Farmington property being considered as Superfund siteBy JOHN QUINN
Union Leader Correspondent
May 30. 2013 10:09PM
FARMINGTON — Residents have until July to submit their comments about the former Collins & Aikman property along Route 11 after federal environmental officials submitted it as a potential Superfund site.
Last week, members of the Environmental Protection Agency recommended that the 123-acre partially-developed parcel and eight other sites across the country be added to the National Priorities List.
The Route 11 property, formerly a large automotive interiors production facility, was owned by Davidson Rubber before it was sold to Textron Inc. and eventually purchased by Collins & Aikman, which declared bankruptcy in 2005.

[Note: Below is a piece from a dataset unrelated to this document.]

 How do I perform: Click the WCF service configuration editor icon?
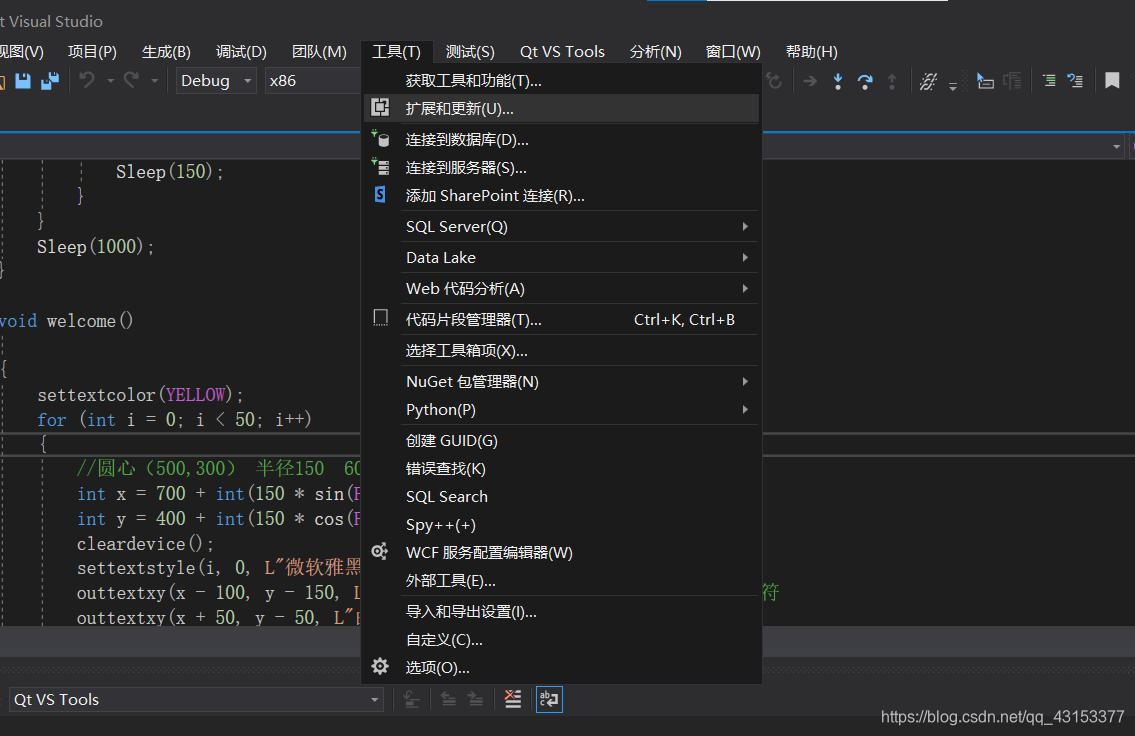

After operations ended in 2006, the manufacturing plant was razed, but a majority of the property has remained untouched aside from a warehouse and 10 acres that was purchased by a metal recycling company. The Metal Farm, which began operations earlier this week, was not involved with the property before last year, according to General Manager Jesse Hoyt.

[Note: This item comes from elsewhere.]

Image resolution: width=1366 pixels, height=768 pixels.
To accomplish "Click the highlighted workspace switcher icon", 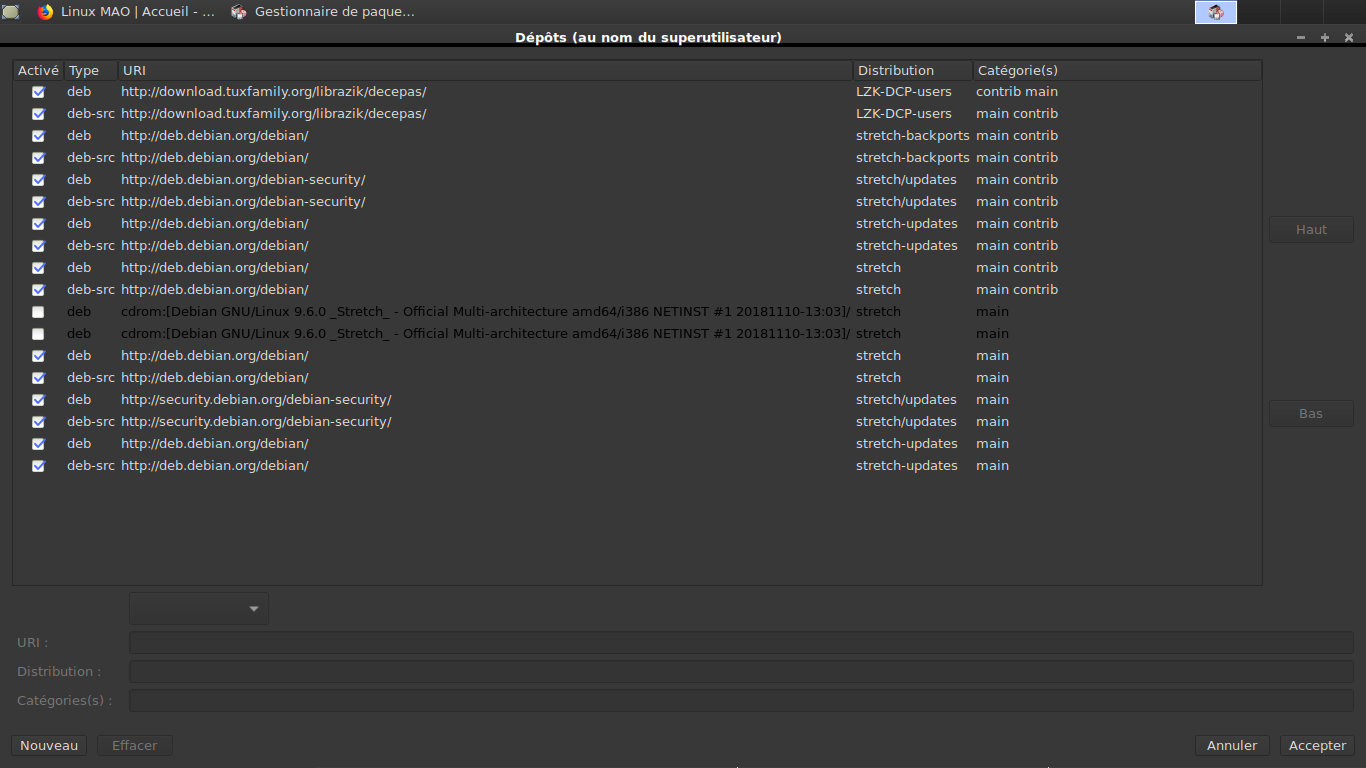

The property has long been a source of concern of previous employees, residents and officials on the local and state levels.
"The facility is a source for groundwater contamination in the area. The State of New Hampshire has referred the site to EPA for review because the site poses risk to the environment and human health. Collins & Aikman Co. is bankrupt, leaving no money to continue the investigation and implement a comprehensive cleanup in the future," according to the EPA release.
Officials from the state Department of Environmental Services made the recommendation, which was endorsed by Gov. Maggie Hassan, because the cleanup process requires more resources than the state possesses, according to DES Hydrogeologist Molly Stark.
Stark said the DES supports the EPA's recommendation to include the property on the NPL.
The town of Farmington has also indicated support for listing the former Collins & Aikman property, according to the EPA.
Stark said the EPA is only considering the former plant property and not the Cardinal Landfill on Cocheco Road, which was capped and has been deemed a low risk at this time.
Following the 60-day public comment period, which ends July 23, federal officials will begin a year-long review process for all proposed Superfund sites, according to EPA Spokeswoman Emily Zimmerman.
Zimmerman encourages anyone with information about the sites to submit comments. She added the EPA will review all information received during the period.
"If it gets listed (on the NPL), the first step is to look for responsible parties," Zimmerman said, adding that if a site is added to the NPL, it will be eventually cleaned up with federal funding through the Superfund program.
Superfund addresses "uncontrolled or abandoned hazardous waste sites in the country to protect people's health and the environment," according to an EPA release.
Zimmerman said nine sites were added to the NPL last year. She said the properties are accepted based on need and remain on the list until they are determined to be safe.
As a result, the clean-up process can last for years, or even decades in some instances, Zimmerman said.
Residents and officials can submit their comments about the proposed Superfund sites, as identified by the appropriate docket number — EPA-HQ-SFUND-2013-0203 for the former Collins & Aikman property — by following instructions on regulations.gov.
Interested parties may view documents by appointment only or copies may be requested from the Headquarters or appropriate Regional Docket, including the office in Boston, Mass. which oversees the New England states.